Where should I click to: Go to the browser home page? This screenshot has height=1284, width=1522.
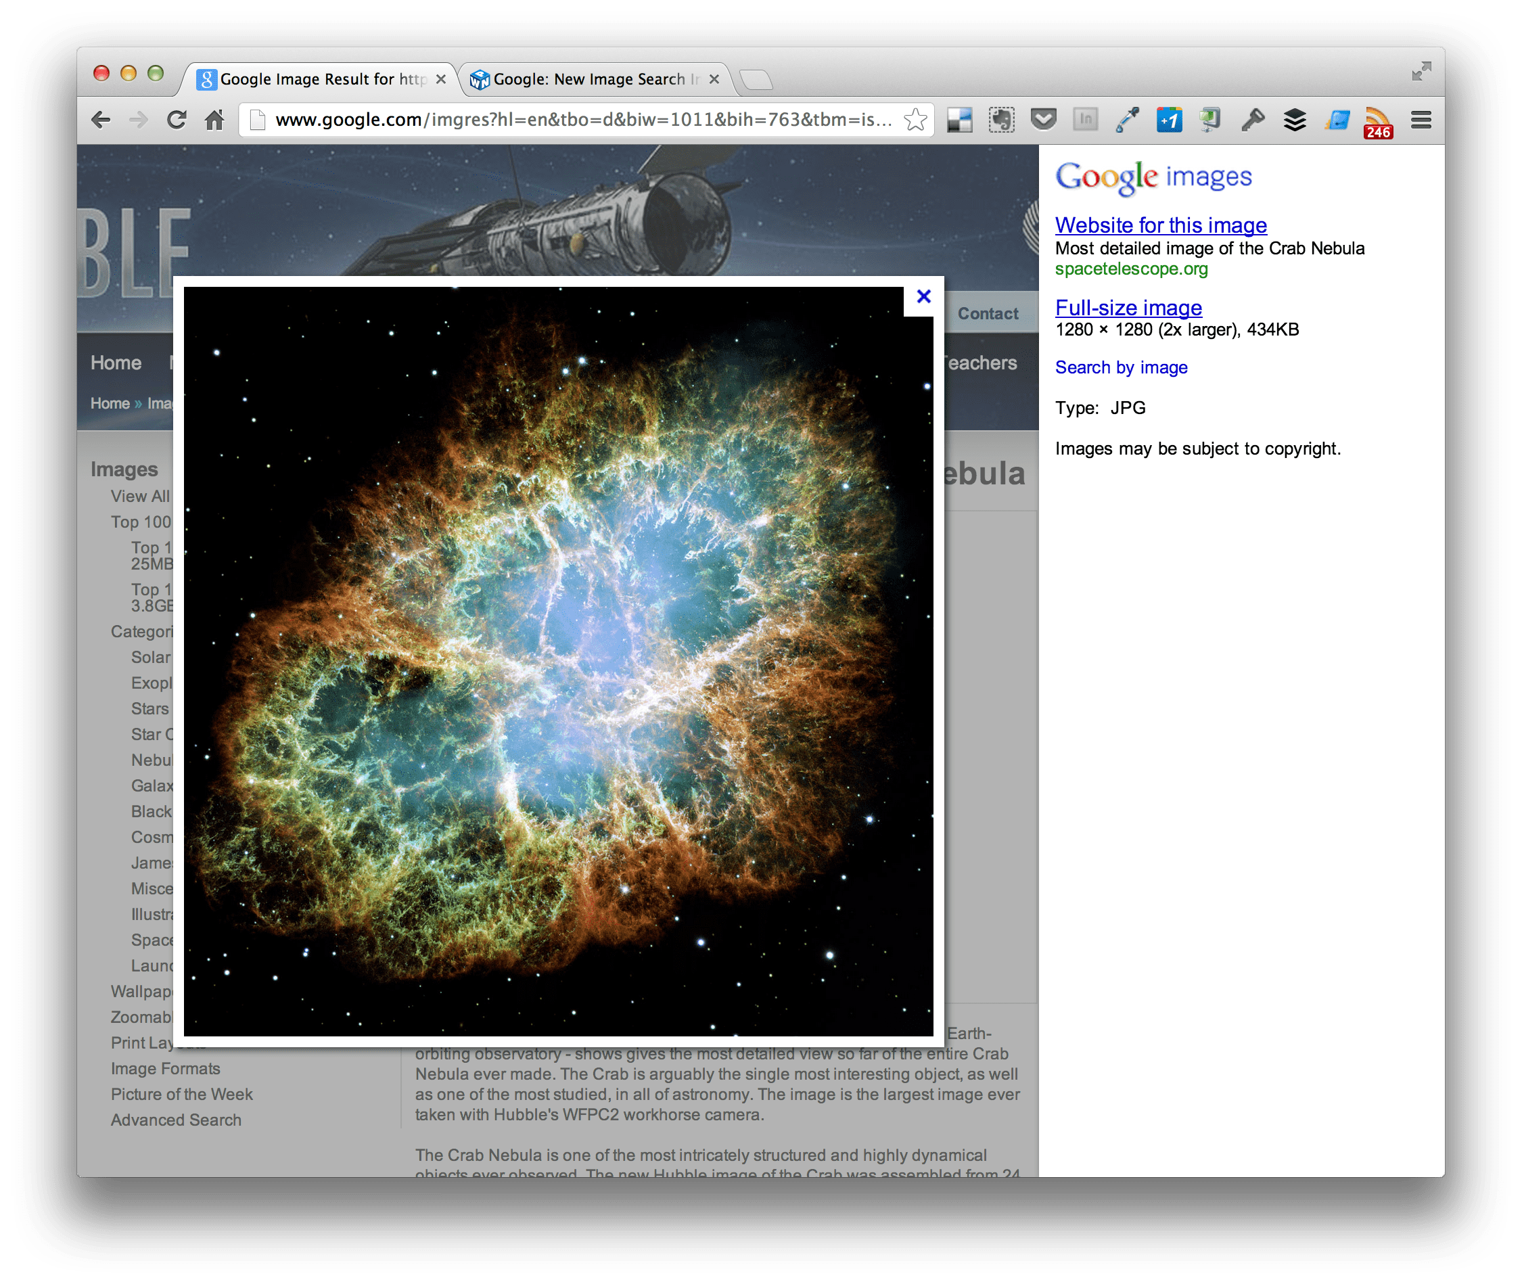tap(214, 119)
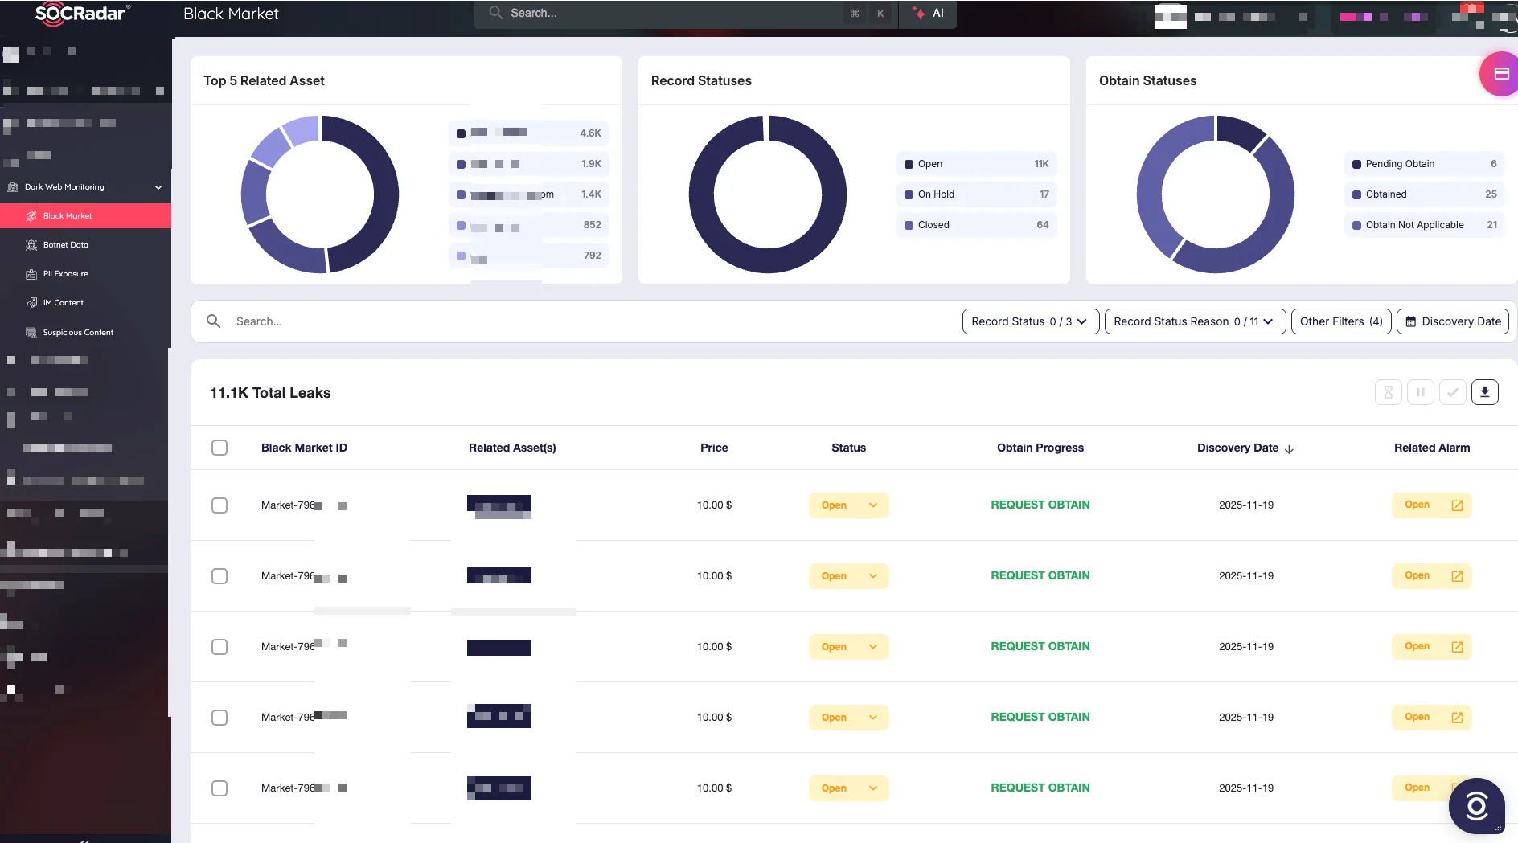Click the pause icon above the leaks table
Screen dimensions: 1518x843
coord(1421,392)
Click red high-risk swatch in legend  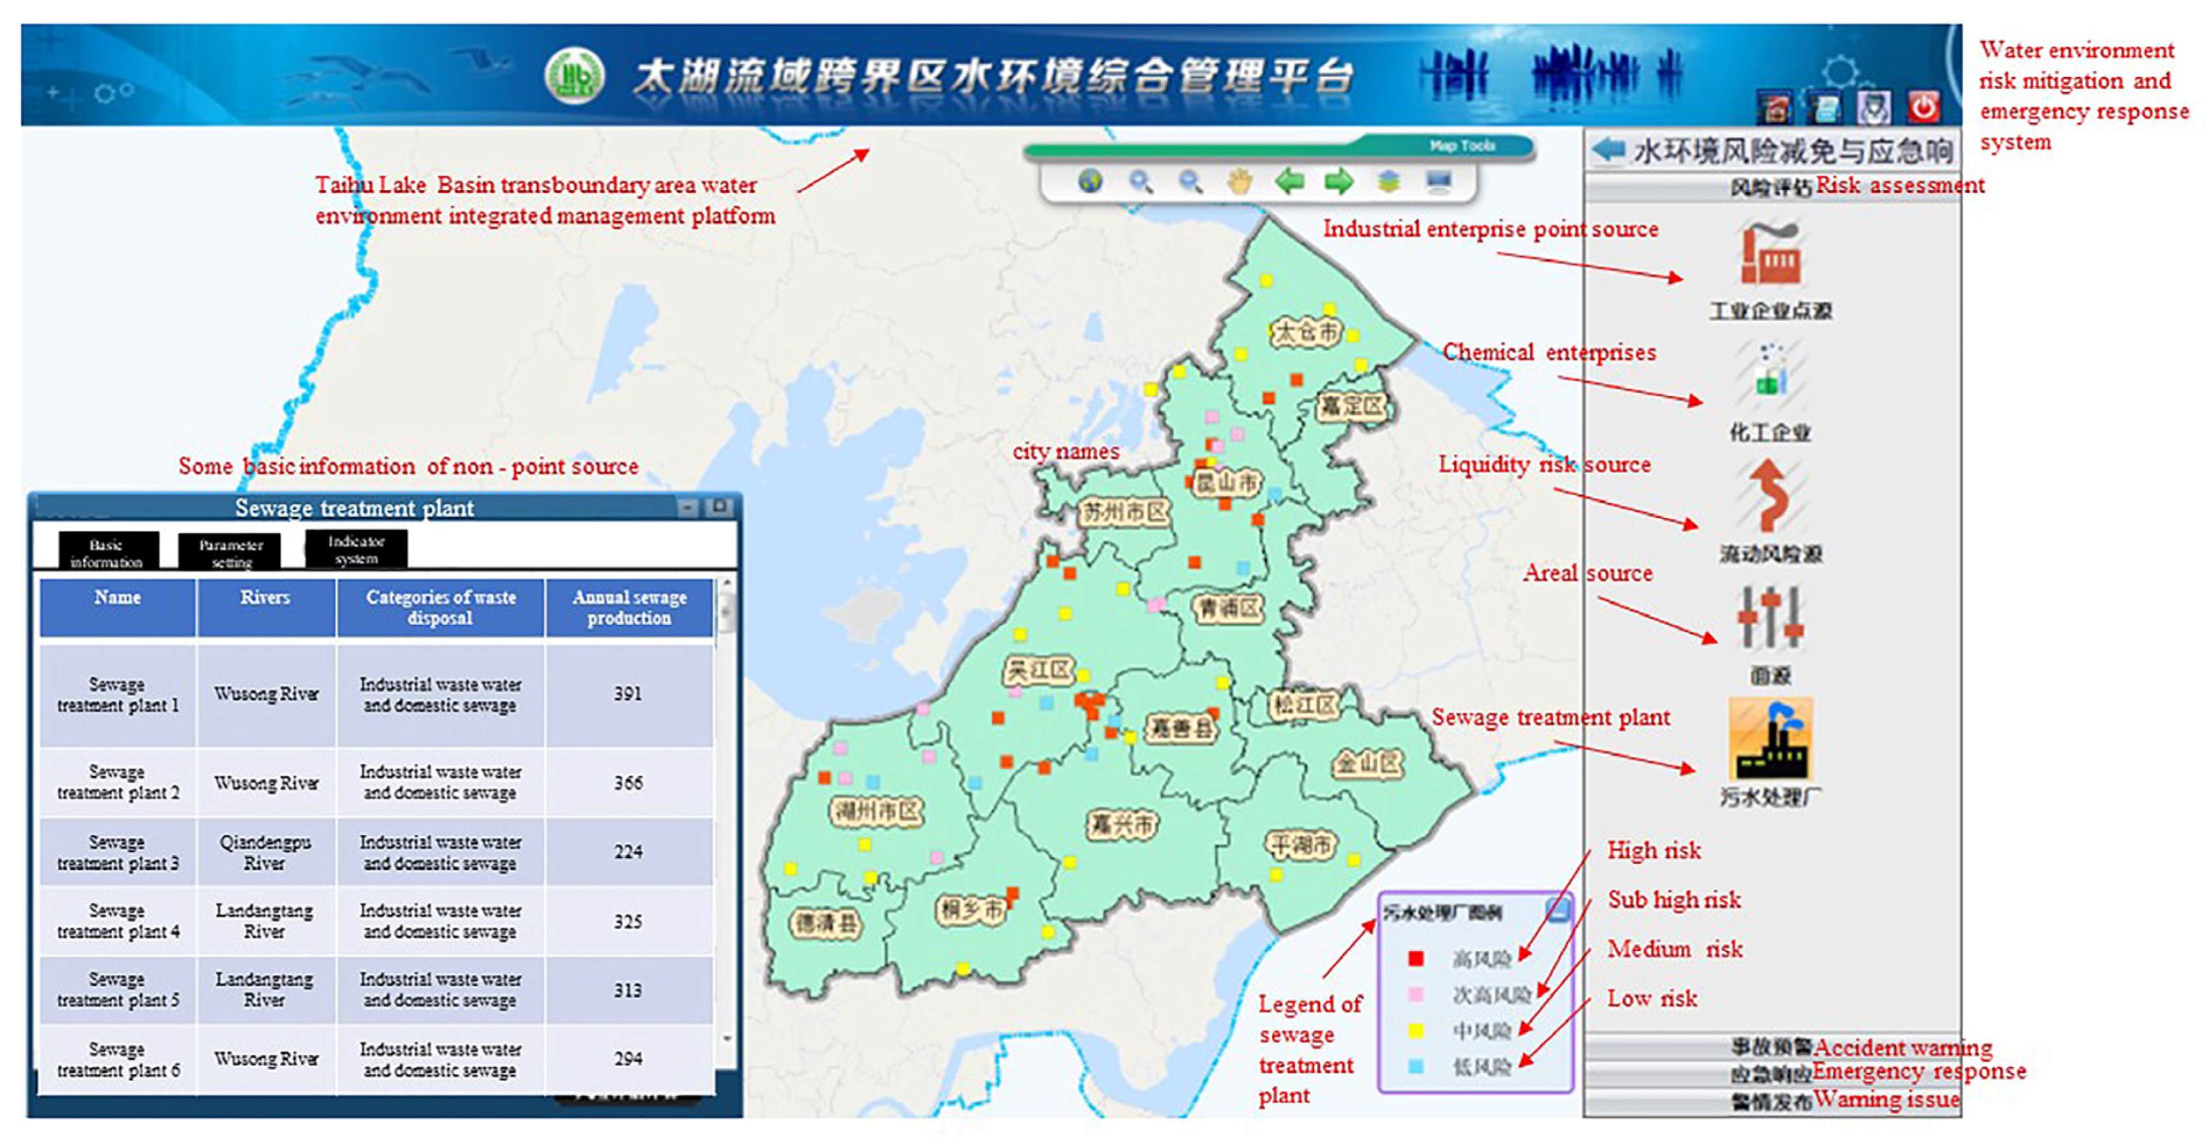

### Work instructions
Should a record include a picture, omit it from your copy and return the rest unchanged.

### Answer space
Where should I click to: Go to the browser home page? This screenshot has height=1284, width=1522.
tap(214, 119)
Click the pause icon above the leaks table
Screen dimensions: 1518x843
coord(1421,392)
Click red high-risk swatch in legend  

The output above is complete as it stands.